In the US version, there’s a minor change to make the location clear, as there’s a Melbourne in Florida as well as in Australia. But I’ve always seen The Rosie Project as a story about people and not about place. Don’s world-view is of functional things and ideas – he’s less attuned to his environment than most of us. So, when he tells the story, he doesn’t give us much detail. This was actually a challenge in writing: to tell the tale as Don would tell it but to satisfy the reader with some information about the setting and people’s appearances. My approach was for Don to tell us about things that had an impact on him (e.g. rain requiring him to wear a jacket) and allow us to fill in the gaps, at least to some extent. Of course, there’s a long segment set in New York, and the change of location was important. It gives him the freedom to reinvent himself away from his routines and the people who expect him to behave in a certain way. As a visitor, he tells us what he sees, so the reader probably has a stronger sense of place here than in the chapters set in Melbourne. I didn’t want to tie Don to any nationality or tradition. He is Australian, but his deadpan humour comes from something deeper. In the movie, he’s likely to be American and I don’t think the story will lose or gain anything significant for that change. I’m English by descent, a New Zealander by birth and Australian by naturalization, and I’ve made Don similarly vague in his identification.
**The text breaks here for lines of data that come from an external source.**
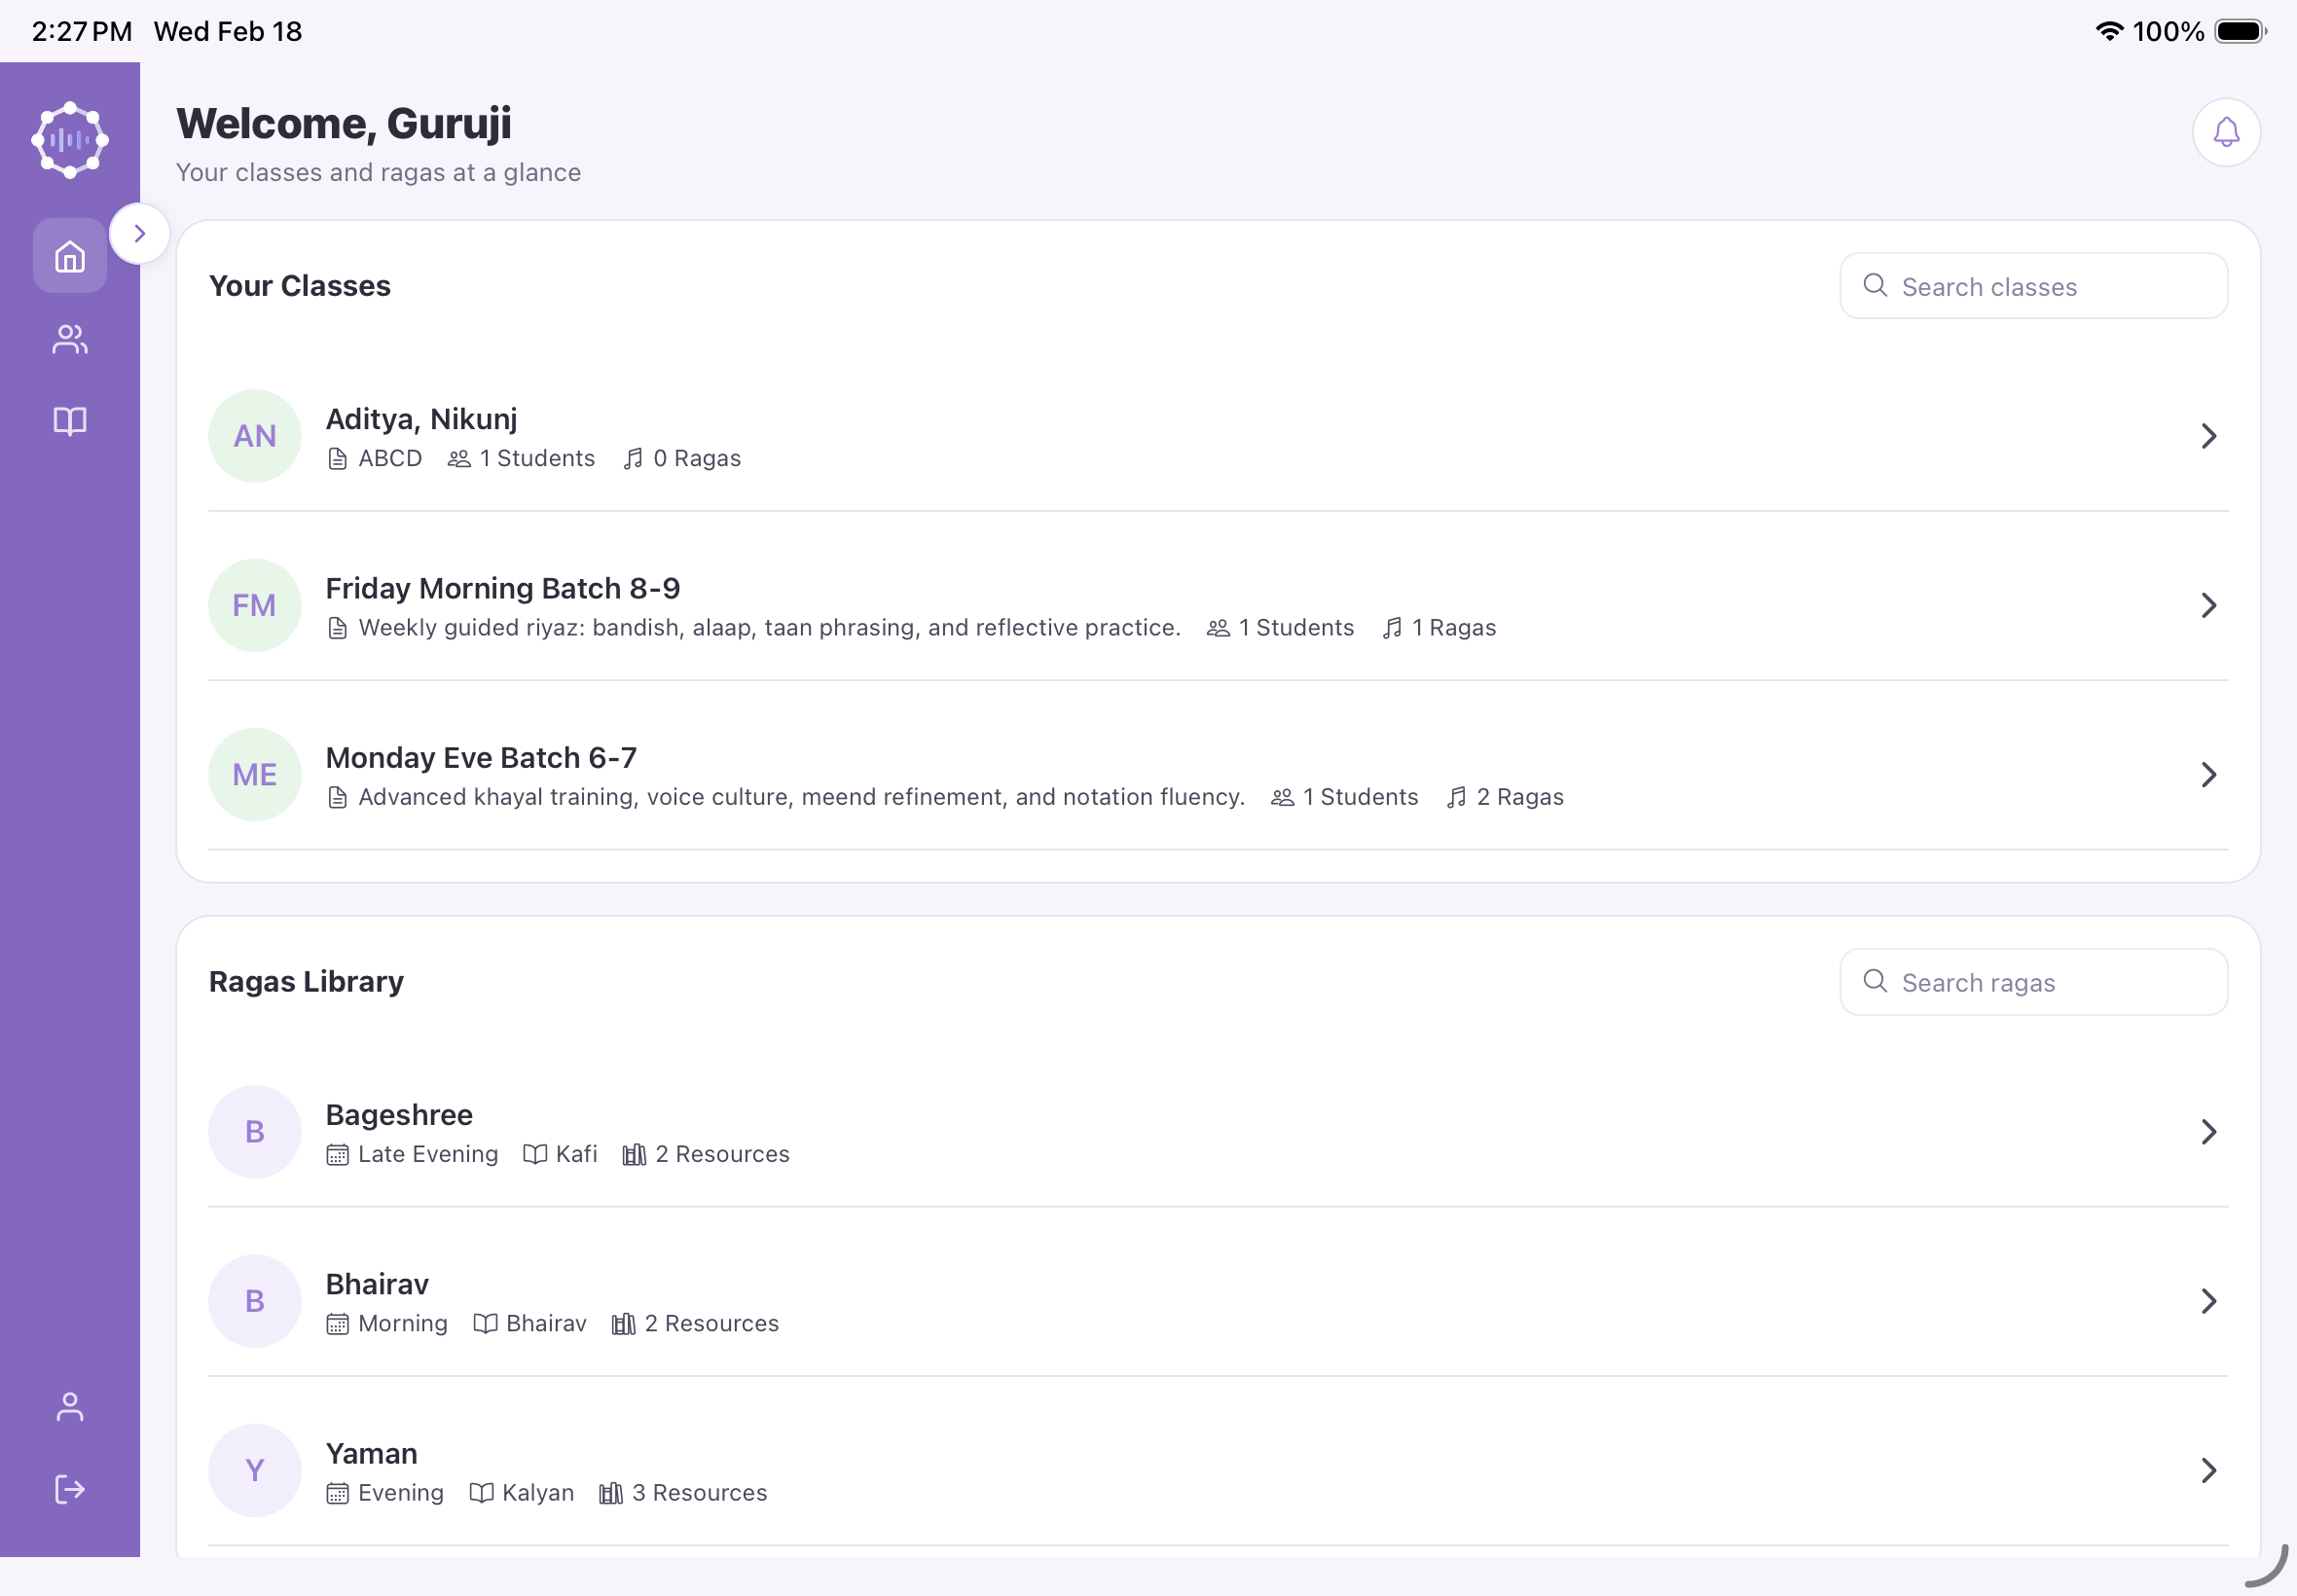
Task: Open the Students sidebar icon
Action: tap(70, 339)

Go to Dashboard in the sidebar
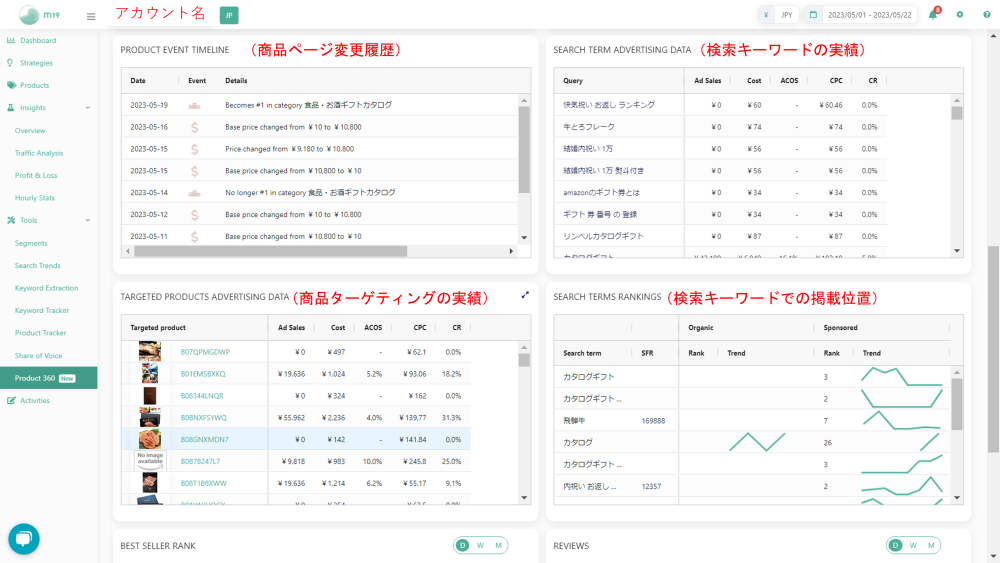tap(38, 41)
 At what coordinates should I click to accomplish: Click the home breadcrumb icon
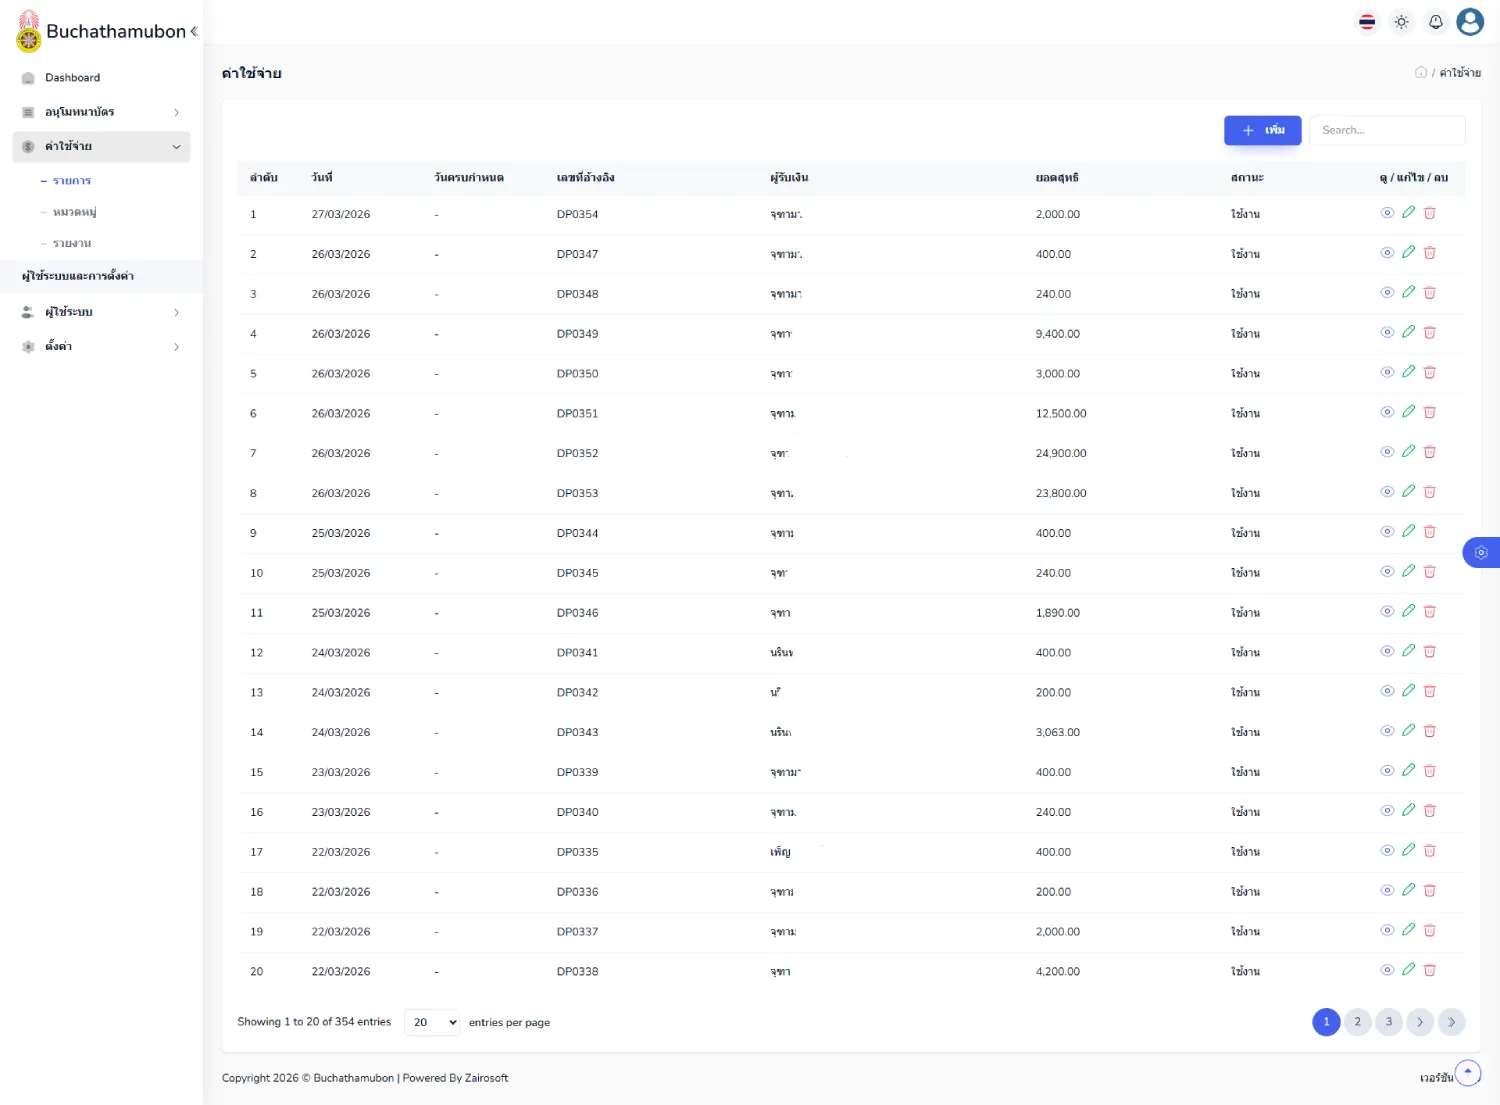pyautogui.click(x=1420, y=73)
The Rosie Project started life as a screenplay. (You say Cary Grant would have made the perfect Don.) If the book were to transfer to screen today, who would be the ideal Don and Rosie?

It’s not a hypothetical question: Sony Pictures have optioned the rights and I’m currently working with them on the screen play. So, if all goes as planned, some of the best casting directors in Hollywood will be applying themselves to the problem. And it’s the favourite question at book signings. I don’t like to name names because I think a book should stand alone, without the author creating a separate image in the reader’s mind. If I say ‘Steve Carell’ then some readers will start reading the book with The 40-Year-Old Virgin in their minds – and I think that detracts from the experience. The Washington Post picked Paul Rudd for Don. These guys are both outstanding comedy actors with the ability to portray something deeper, and that’s a pretty good brief for Don. Or turn it around – a great drama actor with the ability to play comedy. It’s important for me that Rosie is similarly strong – not a ‘manic pixie dream-girl’ stereotype but someone with clear wants and needs of her own, able to match Don but to take as much from the relationship as she gives. And she has to be a comedic foil – a Katharine Hepburn to Cary Grant. Jennifer Lawrence, Carey Mulligan, Melissa George? I’ve made a number of short films and am constantly amazed by what a left-field decision from a casting director can do. I’m hoping to be surprised and amazed – in a good way.